2. Material and Methods

2.1. Reagents

HFD (17.7% sucrose, 17.7% fructose, 19.4% protein, and 40% fat) was purchased from Beijing Huafukang Bioscience Co., Ltd. (Beijing, China). Total DNA and RNA extraction kits (cat. no. DP419), first-stand cDNA reverse transcription kits (cat. no. KR106-02), polymerase chain reaction (PCR) kits (cat. no. FP205-02), and primers were obtained from Tiangen Biotechnology Co., Ltd. (Beijing, China). Rat IL-6 (cat. no. E02I0006), IL-1β (cat. no. E02I0010), and TNF-α (cat. no. E02T0008) ELISA kits were obtained from Shanghai BlueGene Biotech CO., Ltd. (Shanghai, China). Aspartate aminotransferase (AST; cat. no. C010-2-1), alanine aminotransferase (ALT; cat. no. C009-2-1), triglyceride (TG; cat. no. A110-1-1), and total cholesterol (TC; cat. no. A111-1-1) test kits were purchased from Nanjing Jiancheng Bioengineering Institute (Nanjing, China). The Oil Red O staining kit (cat. no. G1261) was obtained from Solarbio Biotechnology Co., Ltd. (Beijing, China).
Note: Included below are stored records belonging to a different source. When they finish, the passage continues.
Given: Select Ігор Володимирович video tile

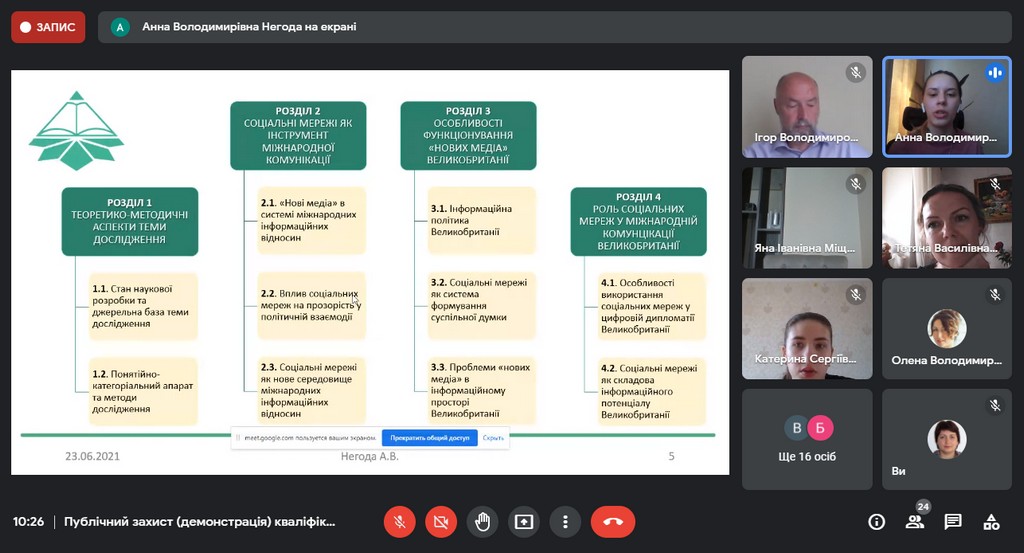Looking at the screenshot, I should coord(806,107).
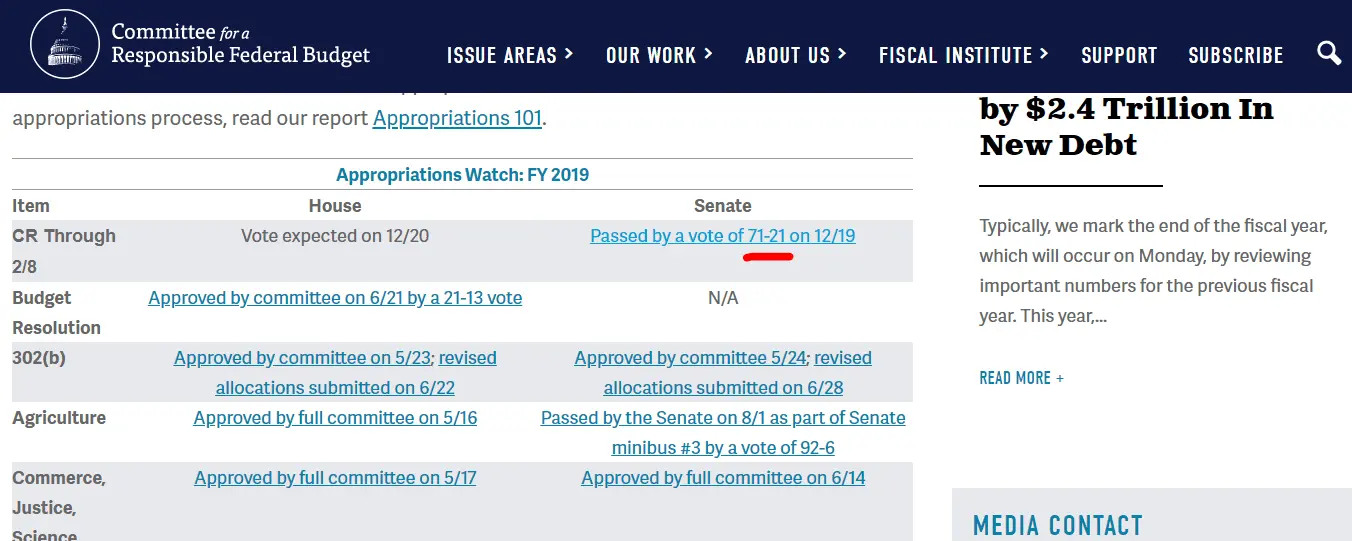Image resolution: width=1352 pixels, height=541 pixels.
Task: Expand the Issue Areas menu
Action: point(510,55)
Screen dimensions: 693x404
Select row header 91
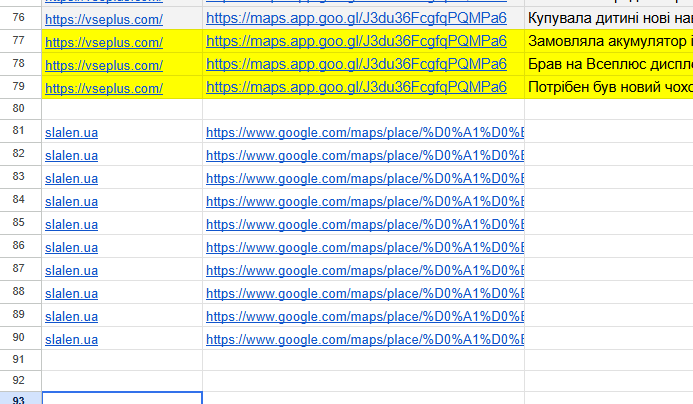click(19, 360)
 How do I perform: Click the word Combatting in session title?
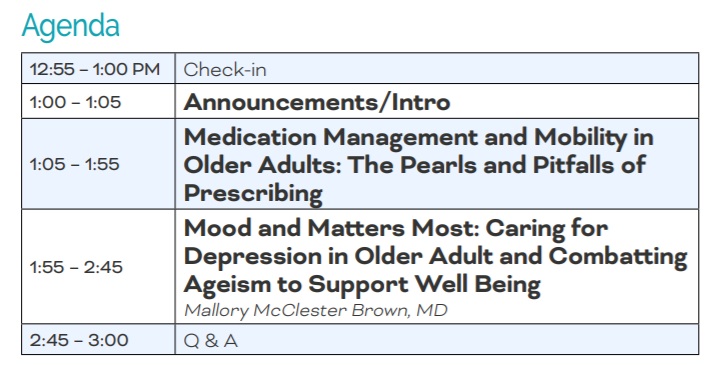(x=618, y=257)
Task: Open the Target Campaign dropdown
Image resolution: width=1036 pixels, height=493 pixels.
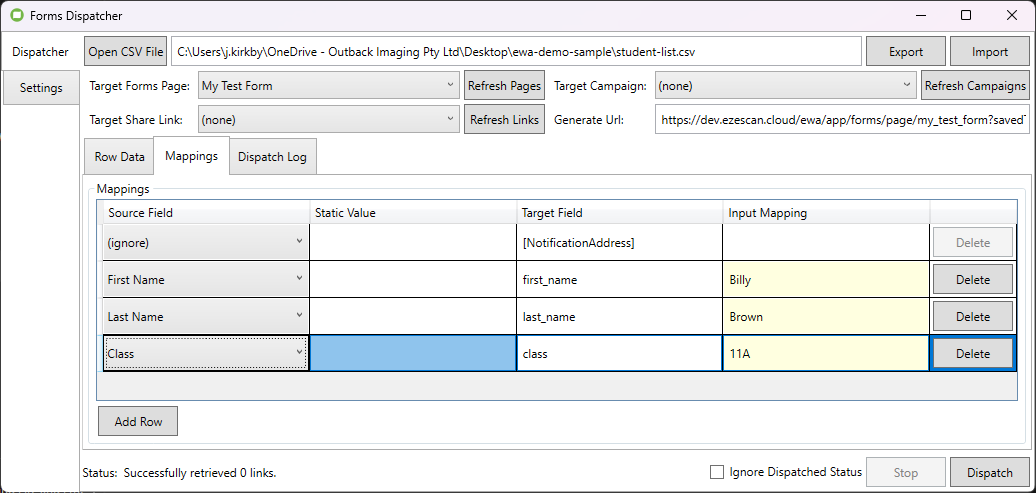Action: pyautogui.click(x=785, y=86)

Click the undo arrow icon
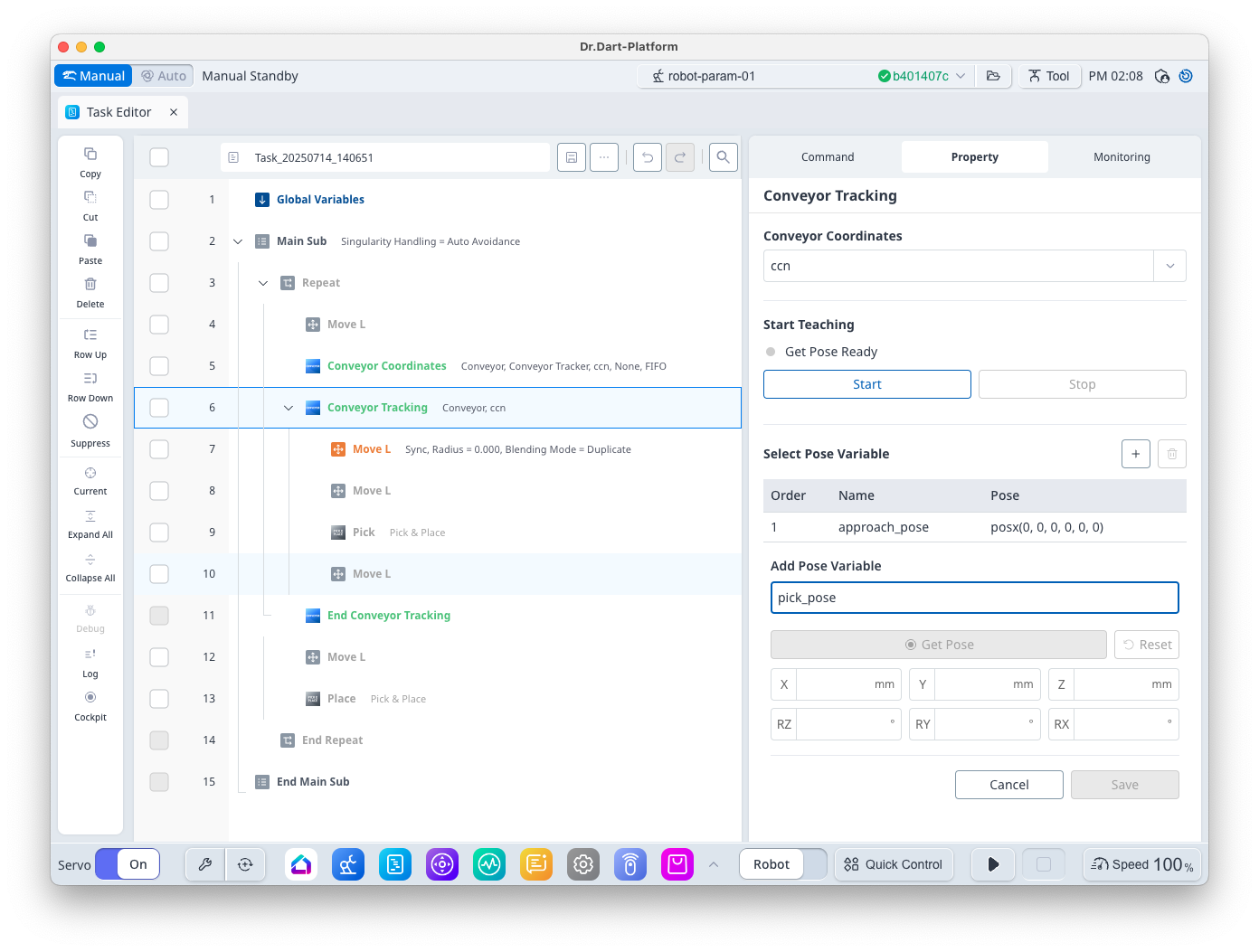click(648, 157)
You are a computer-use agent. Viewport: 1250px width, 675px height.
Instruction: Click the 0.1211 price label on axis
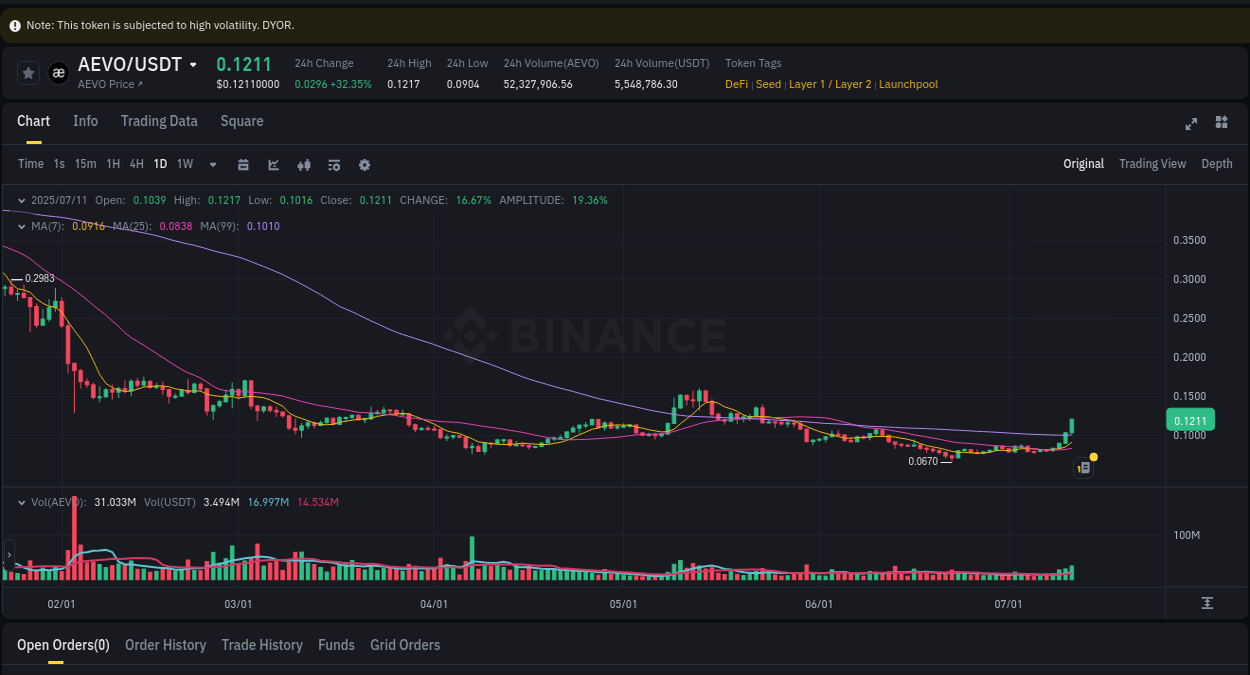point(1189,420)
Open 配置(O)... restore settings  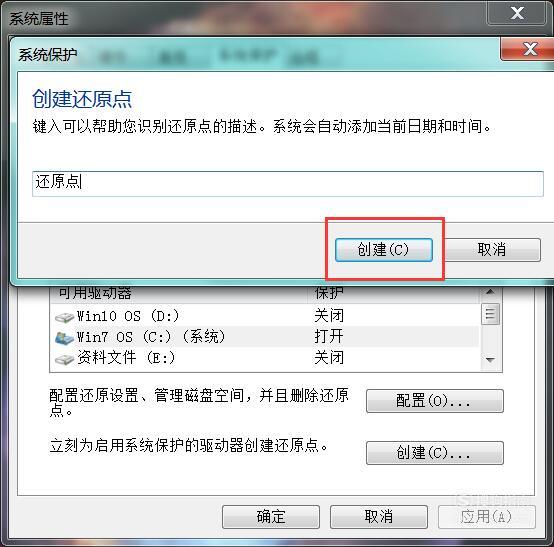435,401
Primary antibodies of ZO-1 (cat. no. 61-7300) and occludin (cat. no. 71-1500) were purchased from Invitrogen (USA).

2.2. Animals

Male Sprague-Dawley rats (180–220 g) were purchased from Beijing Huafukang Bioscience Co., Ltd. All animals were handled using experimental protocols outlined by the National Institutes of Health regulations and approved by the Ethics Committee and Use Committee of the Yunnan University of Traditional Chinese Medicine (approval no. 2020-0016). Throughout the acclimatization and study periods, all animals had access to food and water ad libitum and were maintained on a 12-h light/dark cycle (21 ± 2°C with a relative humidity of 45 ± 10%).

2.3. Preparation of JGXZ

JGXZ contained 15 g of Salvia miltiorrhiza Bunge, 6 g of Panax notoginseng, 15 g of Curcuma zedoaria, 20 g of hawthorn, 20 g of Astragalus membranaceus, 10 g of Vatica mangachapoi Blanco, 20 g of Radix Paeoniae Rubra, 12 g of Curcuma longa, 15 g of Rhizoma Alismatis, 15 g of Dendranthema morifolium, 15 g of lotus leaf, and 6 g of Glycyrrhiza uralensis Fisch. All herbs were purchased from the Department of Pharmacy of Yunnan Provincial Hospital of Traditional Chinese Medicine. The above herbs were soaked in 300 mL of water for 30 min and decocted for 30 min to obtain a JGXZ extract. The water extract of JGXZ was then filtered and concentrated to a density of 4 g crude herb/mL.

2.4. Animal Grouping

After acclimatization to laboratory conditions for 1 week, 40 rats were weight-matched and randomized into four groups (n = 10 per group): control, model, JGXZ low-dose, and JGXZ high-dose groups. Rats in the control group received standard chow containing 59.4% total carbohydrate, 20% protein, and 4.8% fat. Rats in the model, JGXZ low-dose, and JGXZ high-dose groups received HFD for 12 weeks to induce NAFLD [15]. Rats in the JGXZ low-dose and JGXZ high-dose groups received an oral gavage of JGXZ (8 or 16 g crude herb/kg rat weight, respectively) [8], whereas rats in the control and model groups received an oral treatment of 2 mL saline once per day for 12 weeks. Rats in each group were weighed every two weeks.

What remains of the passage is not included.